Bij de goedkeuring van de aanpassingen aan de regelgeving heeft de Vlaamse Regering ook beslist om de impact van deze maatregel te monitoren. Dat gaan we ook doen. Dat gebeurt op basis van het jaarlijkse rapport dat de Vlaamse reaffectatiecommissie opstelt. Dat verslag volgt na de beëindiging van de werkzaamheden, die nu nog bezig zijn. Ik wil dan ook wachten tot alles volledig afgerond is, voordat ik conclusies trek met het oog op volgend schooljaar. Het zou wat kort door de bocht zijn om nu al in te grijpen. De Vlaamse reaffectatiecommissie beëindigt haar werkzaamheden sowieso deze maand.
Dan kom ik bij de vragen over de versnelling van de vaste benoeming en eventuele maatregelen rond werkzekerheid voor tijdelijke personeelsleden. Die oefening heeft natuurlijk ook wel consequenties voor die reaffectatie. De maatregelen betreffende de versnelling van de vaste benoeming, die bespreek ik momenteel met de sociale partners; ik denk dat we daarover een akkoord zullen kunnen bereiken. Dat akkoord zal kaderen binnen de bestaande rechtspositieregeling, met inbegrip van de principes van de tbsob, de reaffectatie en de wedertewerkstelling.
Het gaat bij deze gesprekken trouwens niet enkel over een versnelde vaste benoeming, maar ook over een versnelling van de voorrang van tijdelijke aanstelling, namelijk het sneller verwerven van het recht op de tijdelijke aanstelling van doorlopende duur. Het ene hangt immers samen met het andere: eerst moet een tijdelijk personeelslid zeker zijn van zijn TADD en dan pas kan hij of zij in aanmerking komen voor een vaste benoeming.

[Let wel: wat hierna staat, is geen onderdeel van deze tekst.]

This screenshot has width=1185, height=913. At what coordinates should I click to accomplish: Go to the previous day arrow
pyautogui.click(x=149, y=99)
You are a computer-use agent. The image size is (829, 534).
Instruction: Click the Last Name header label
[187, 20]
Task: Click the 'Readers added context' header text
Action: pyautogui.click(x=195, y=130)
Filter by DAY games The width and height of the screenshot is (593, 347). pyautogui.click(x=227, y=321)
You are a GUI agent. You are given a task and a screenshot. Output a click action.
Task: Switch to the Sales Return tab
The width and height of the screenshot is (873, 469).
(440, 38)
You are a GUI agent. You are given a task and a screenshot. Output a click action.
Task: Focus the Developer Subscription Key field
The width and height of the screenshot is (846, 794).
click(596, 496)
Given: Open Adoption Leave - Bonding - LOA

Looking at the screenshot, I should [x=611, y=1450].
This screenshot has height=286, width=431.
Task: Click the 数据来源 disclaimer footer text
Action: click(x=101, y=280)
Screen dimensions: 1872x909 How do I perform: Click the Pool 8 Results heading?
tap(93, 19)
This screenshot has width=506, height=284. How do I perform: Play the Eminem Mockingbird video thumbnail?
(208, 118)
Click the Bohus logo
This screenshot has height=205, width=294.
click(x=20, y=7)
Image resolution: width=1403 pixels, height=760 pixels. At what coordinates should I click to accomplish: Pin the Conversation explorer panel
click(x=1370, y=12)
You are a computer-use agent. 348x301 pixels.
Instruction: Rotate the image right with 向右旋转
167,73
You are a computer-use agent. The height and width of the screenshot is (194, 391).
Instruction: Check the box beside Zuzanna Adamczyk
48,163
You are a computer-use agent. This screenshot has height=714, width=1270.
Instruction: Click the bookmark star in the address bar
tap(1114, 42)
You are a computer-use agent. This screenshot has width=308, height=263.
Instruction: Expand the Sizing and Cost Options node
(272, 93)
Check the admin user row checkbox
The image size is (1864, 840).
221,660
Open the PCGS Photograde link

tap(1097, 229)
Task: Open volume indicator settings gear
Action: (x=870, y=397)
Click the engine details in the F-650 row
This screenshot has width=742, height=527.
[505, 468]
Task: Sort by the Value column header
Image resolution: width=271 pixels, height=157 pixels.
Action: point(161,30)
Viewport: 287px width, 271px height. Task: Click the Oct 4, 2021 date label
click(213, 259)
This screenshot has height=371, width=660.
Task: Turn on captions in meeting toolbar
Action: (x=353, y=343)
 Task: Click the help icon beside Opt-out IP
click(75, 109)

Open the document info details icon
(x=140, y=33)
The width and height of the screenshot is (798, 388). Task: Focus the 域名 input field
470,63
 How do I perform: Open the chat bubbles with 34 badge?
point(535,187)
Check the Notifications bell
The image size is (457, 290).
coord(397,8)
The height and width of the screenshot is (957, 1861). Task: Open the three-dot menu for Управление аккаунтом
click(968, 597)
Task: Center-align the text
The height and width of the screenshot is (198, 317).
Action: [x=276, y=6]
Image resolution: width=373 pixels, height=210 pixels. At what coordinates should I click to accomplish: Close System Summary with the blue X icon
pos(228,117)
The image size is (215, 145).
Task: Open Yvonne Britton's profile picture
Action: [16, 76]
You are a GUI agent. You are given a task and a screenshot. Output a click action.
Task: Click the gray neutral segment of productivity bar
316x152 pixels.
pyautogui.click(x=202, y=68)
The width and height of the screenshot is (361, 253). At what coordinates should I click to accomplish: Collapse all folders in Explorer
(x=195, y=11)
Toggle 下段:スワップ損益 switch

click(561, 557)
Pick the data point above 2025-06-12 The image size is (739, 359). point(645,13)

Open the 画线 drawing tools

U weet ook dat die TADD een vrijstelling verleent voor die reaffectatie, een bescherming ertegen.
Een absolute zekerheid op tewerkstelling kunnen we niet geven. De start van een onderwijsloopbaan gaat immers dikwijls gepaard met een opeenvolging van beperkte tijdelijke aanstellingen. Dat hangt dan samen met het feit dat het heel dikwijls gaat om vervangingen van afwezige personeelsleden. Want ook die problematiek heeft een antwoord nodig. Dat maakt dat onderwijs een tamelijk unieke plaats inneemt in de tewerkstellingssector.
Maar om terug te komen op de oorspronkelijke problematiek: door de versnelling van de vaste benoeming en de versnelling van de voorrang van tijdelijke aanstelling, die nu het voorwerp zijn van de lopende gesprekken, zal de groep van mensen die plaats moeten ruimen door die reaffectaties, kleiner worden. Voor die groep levert dit dus een winst op.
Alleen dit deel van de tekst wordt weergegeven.